I am seriously thinking about getting a road bike soon. I have a 22 year old Giant Sadona mountain bike (with 1.5 road tires) that I've been using for 25-30 mile rides on the road. I have heard some good reports from real people (not on the internet, but second hand through a friend) about buying from Bikesdirect.com. I noticed that in the manufacturer section of this forum Motobecane is not listed. Is there a reason for this?
I'm not in a rush for this since the season is near its end and I also want to buy Speedplay Frog pedals and some shoes to get used to on this old bike of mine before crashing with my new road bike.
I have definately been bittin buy road cycling, and can see myself going all out in this sport/hobby, but the funds are low and Motobecane seems like my best option. Any suggestions?
I got one with a carbon fiber fork/seat stays and the Ultegra 2x10 speed groupo.(but only part of the groupo, some things were Ritchy, like handle bars, and headset and seatpost, it has an FSA crank)
I LOVE the bike!!!
I love the groupo
I love the ride
I love the 18 pounds it weighs.
It has a nice set of hand made wheels.
The frame is good. The welds look fine.
However...there were compromises made.
It had a seat that was the single worst thing I ever sat on.
The tires and tubes are cheap. My tires are wearing out after less than 1000 miles.
The cables are cheap.
I did not know or have a choice on things like cranks, or front gears(it would come with one of 3 ratios/cranks-no choice)
There were several things I had no idea of what it would be.
Am I happy?
Would I do it again?
Would I recommend Motobecane?
Last edited by jeepster93; 08-21-2009 at 05:11 PM.

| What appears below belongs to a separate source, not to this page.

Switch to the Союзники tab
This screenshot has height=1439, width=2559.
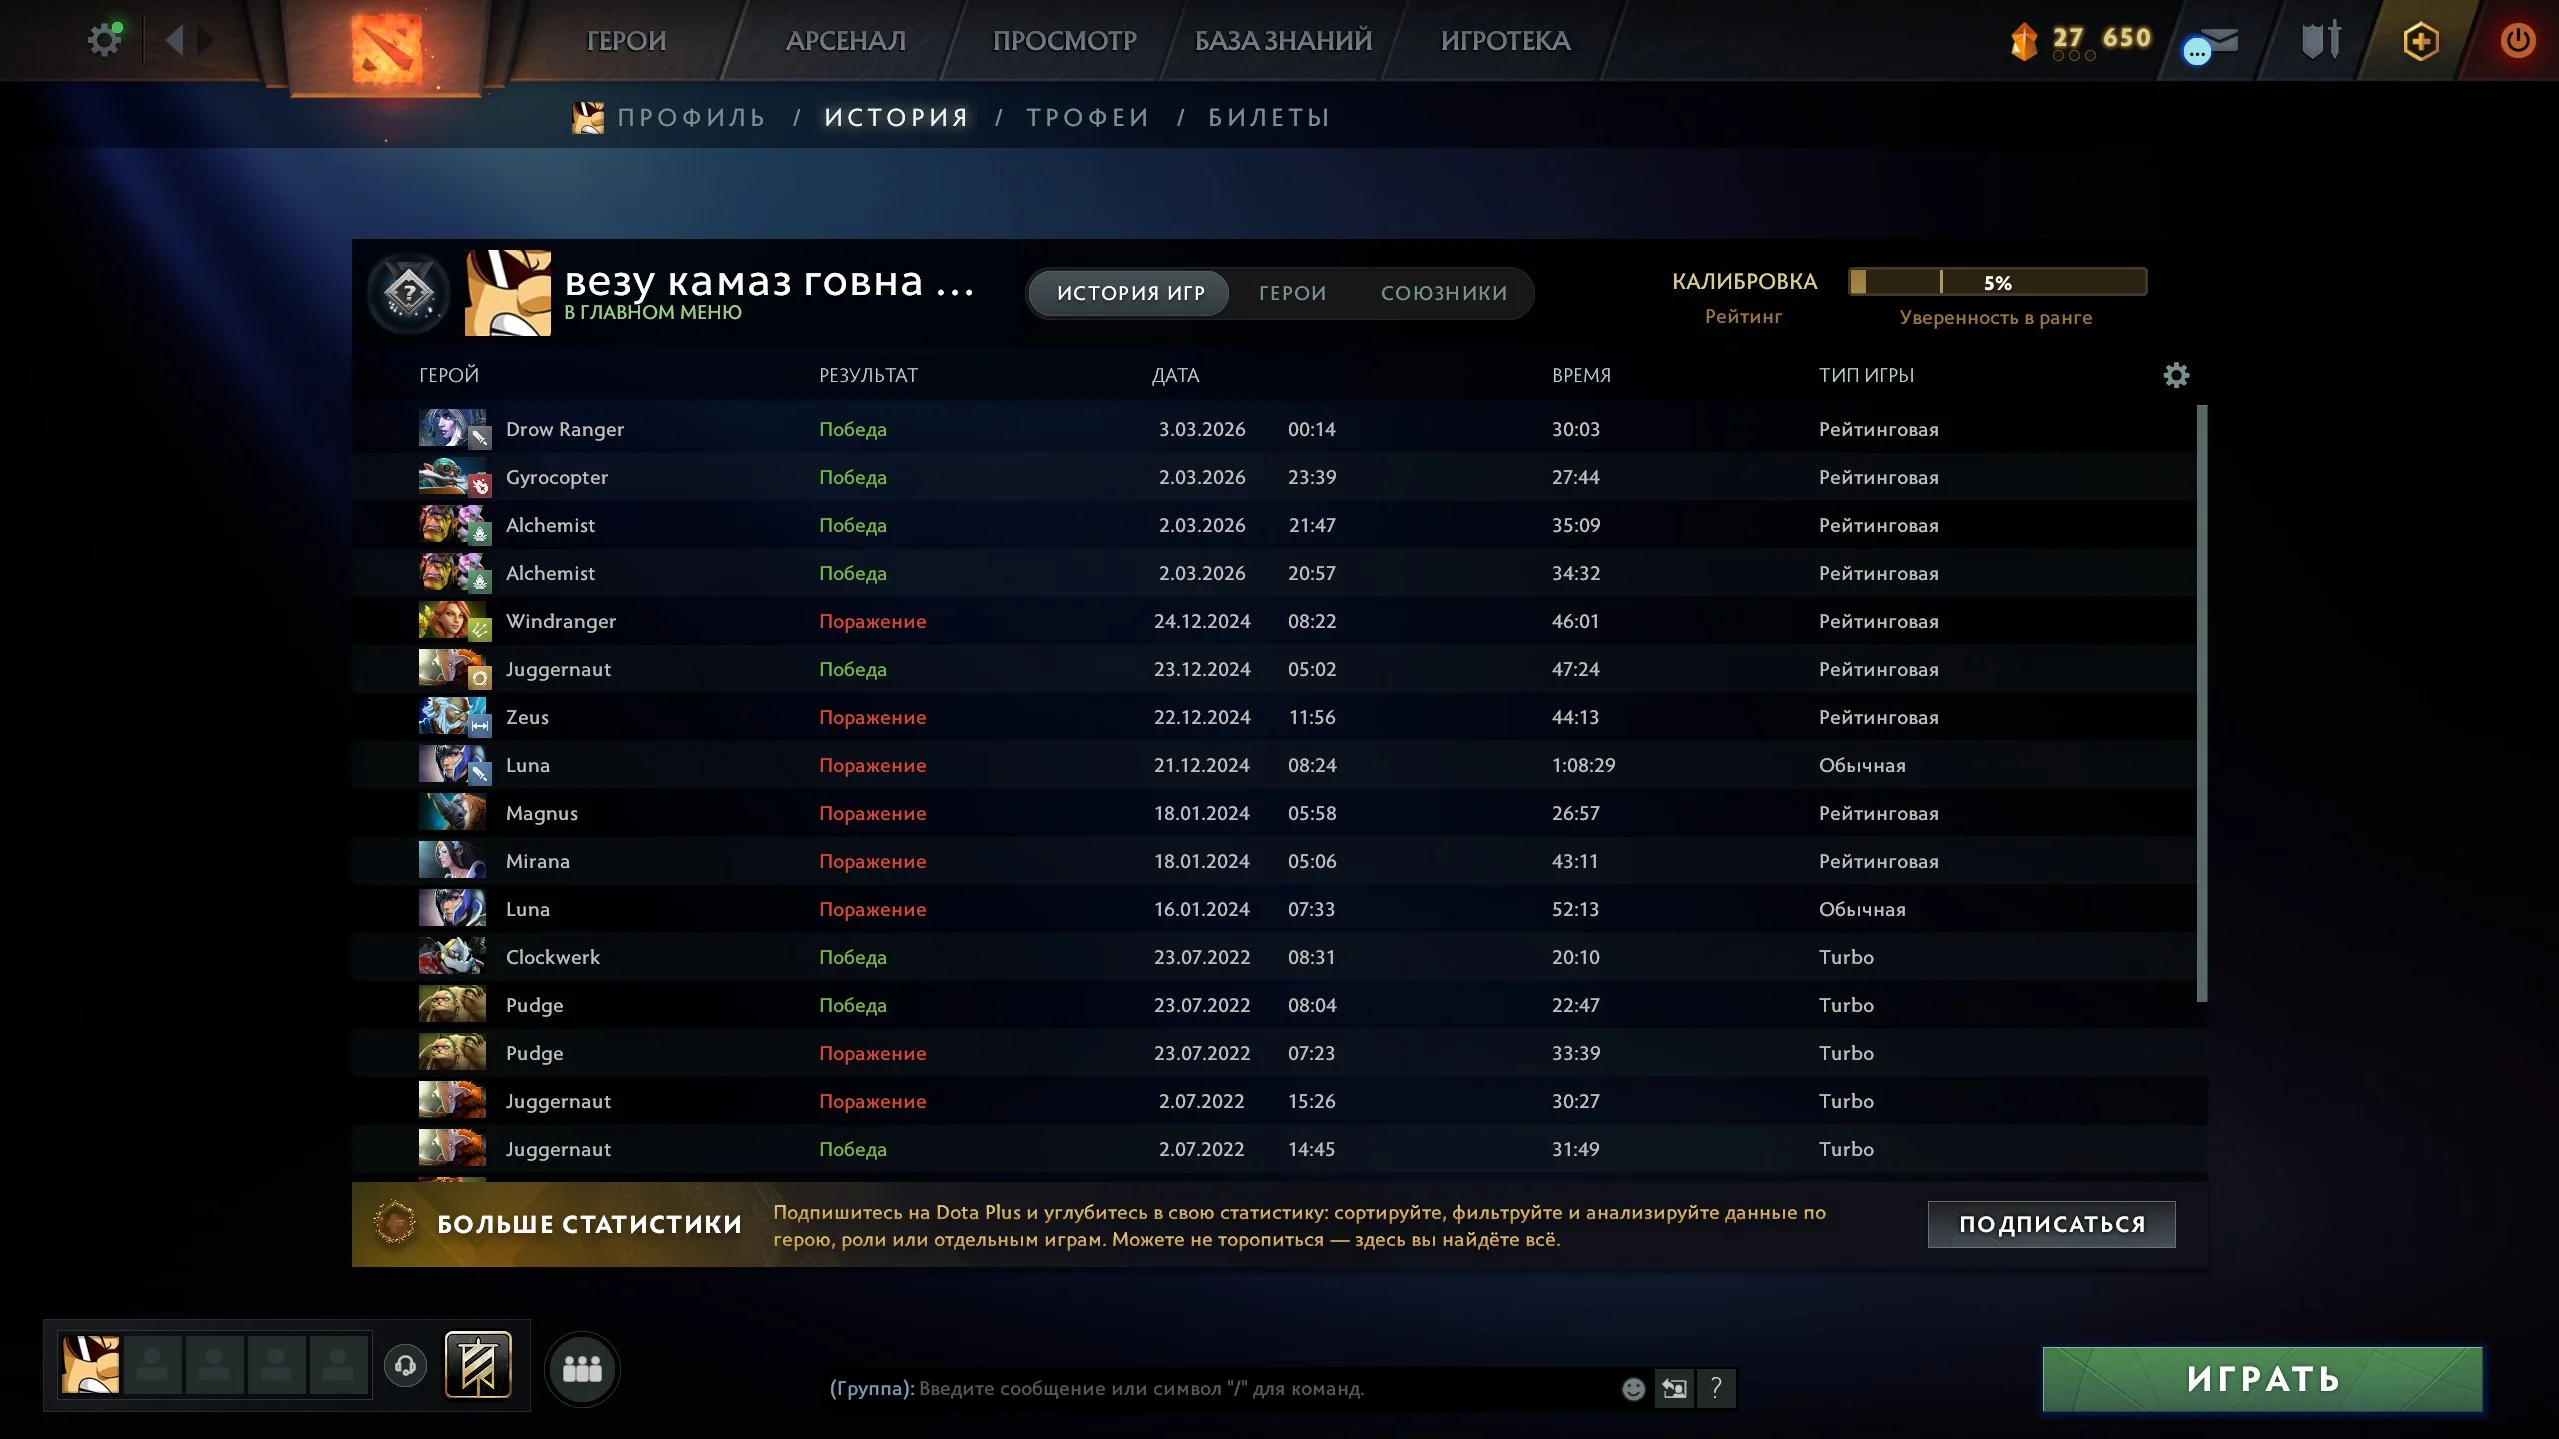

Thanks for the post. The bike in your photo looks like the one I'm thinking of buying. The only other thing i'm worrying about is ordering the right size. I hear so much about fitting a bike, and even though there is a great savings from BD, two thousand dollars is still a lot of money for me to spend on a bike that's not my size. Anyway, as I mentioned, I have a little while yet because I still want to get pedals and get used to (crash) on my old bike first. As it looks now, I might not be buying until next year. I would like to ride as far into the winter as I can, but daylight (or lack of it) is also something to think about.
Anyway, thanks for the post. I hope to hear from you if there are any developments (positive or negative) with your bike.
Have you thought of lookin at the bike at your local bike shop to get an idea of fit? You might talk to the owner of the shop and see if he can match the price, remember shipping and other costs involved with ordering online. I order a lot of stuff online since it is 50miles to the nearest city, and have to look at all factors to decide where to buy stuff. Just an idea.
My brother had a motobecane bike years ago and still talks about it, he had to sell it to survive, but otherwise he would still be riding it, so it is a great bike according to him, for whatever that might be worth. Good luck on your choice.
I got my main mountain bike through bikesdirect.com and I thought it was a good investment. Its a Windsor Cliff 4300 I think, I really wanted to buy from a LBS but all they had was expensive Giant bikes out of my price range and out of my skill level. I had my skeptics about getting a mail order bike but in reality it was so inexpensive that If I were to break something I could replace it with no worries. The only other thing that worried me was tune ups and etc. But buying online I learned some of the skills myself which I think is a better value towards me. If I were to buy another bike it would more then likely be another mail order bike from bikesdirect.com
nearly all higher end bikes do not include pedals, and while a bit humorous it's actually for a good reason. Most people buying low end bike are probably not going to use a cleat system and if they do it'll probably be an spd system so bike shops can just throw on a basic spd pedal and most will be happy. People who buy mid to high end bikes will almost always have a cleat system the prefer over the others, and since cleats are not compatible with different pedals bike shops and manufacturers will leave out pedals to keep the price down a bit by not including pedals with will probably be the first thing to be swapped out when the bike is bought
When you got your bike from BD, was the assembly difficult? I'm sure I can put some nuts and bolts together with directions ( I am mechanicly inclined) What I'm worried about is things like truing wheels, adjusting crank bearings, cables, and fine tuning.
BD seems like they cover themselves by saying the bike should be taken to a bike shop for assemble.
It was fairly easy to assemble.
It was VERY well packed and boxed, even UPS tried and could not tear up the package to the point of hurting the bike inside.
The fork is off, but the bearings and brakes are installed on it.
The handlebars are off, so is the bar stem, but the shifters, brakes and in my case with a road bike, the bar tape was already installed.
The seat needs mounting.
Pedals were not included with my bike.
You will need to string the brake cables and hook the brakes up, and adjust them.
You will need to set the proper angles for the handlebars(for a road bike).
You will need to adjust the shifting as the cables are strung but not adjusted.
Put air in the tires and install them...
You are with a ride-able bike!
About an hour for someone like me...a shade tree mechanic.
Not something I would do to an expensive product if I had NO mechanical skills.